• _INSTRUCTIONS FOR THE TASK_
Which lines run from the one containing "Screen dimensions: 934x757" through the last line of the records? Copy them exactly, leaving pictures out.

• _Saved data entries_
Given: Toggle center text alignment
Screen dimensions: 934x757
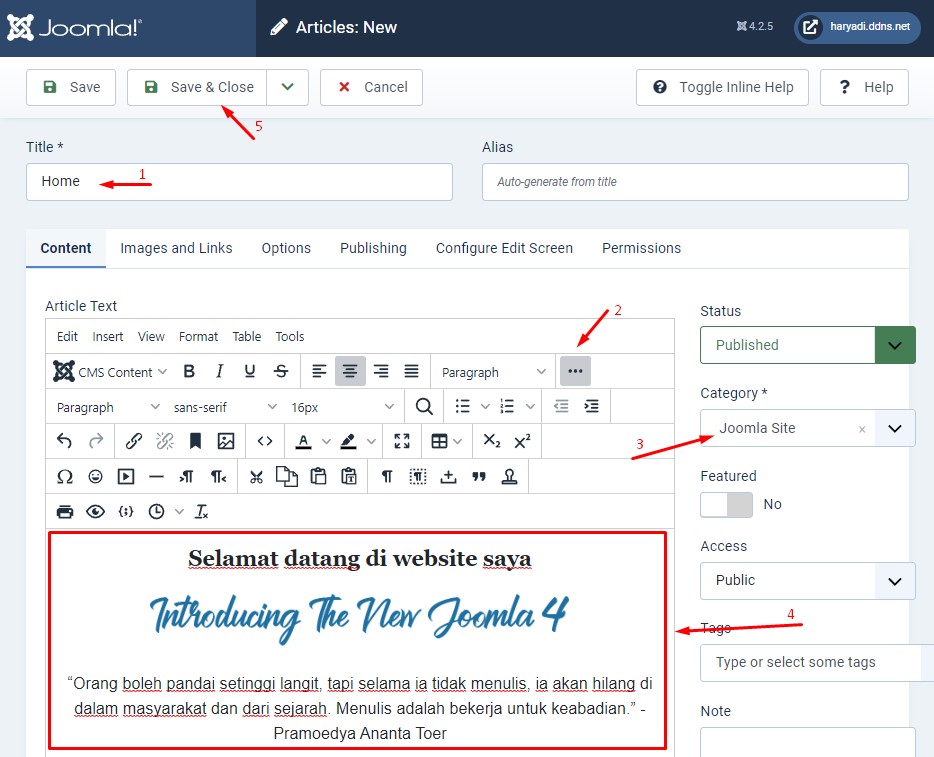Looking at the screenshot, I should [x=350, y=371].
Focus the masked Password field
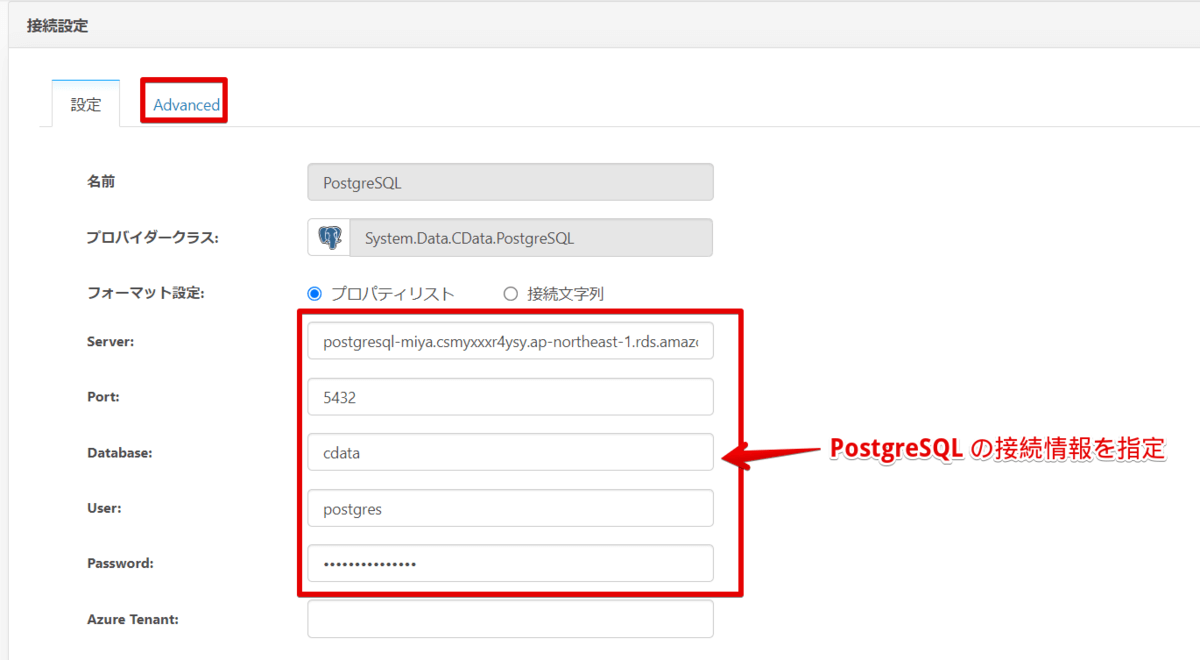Viewport: 1200px width, 660px height. click(510, 563)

• _EXERCISE OUTPUT_
Screen dimensions: 934x757
Looking at the screenshot, I should [x=350, y=371].
Focus the masked Password field
Viewport: 1200px width, 660px height. click(510, 563)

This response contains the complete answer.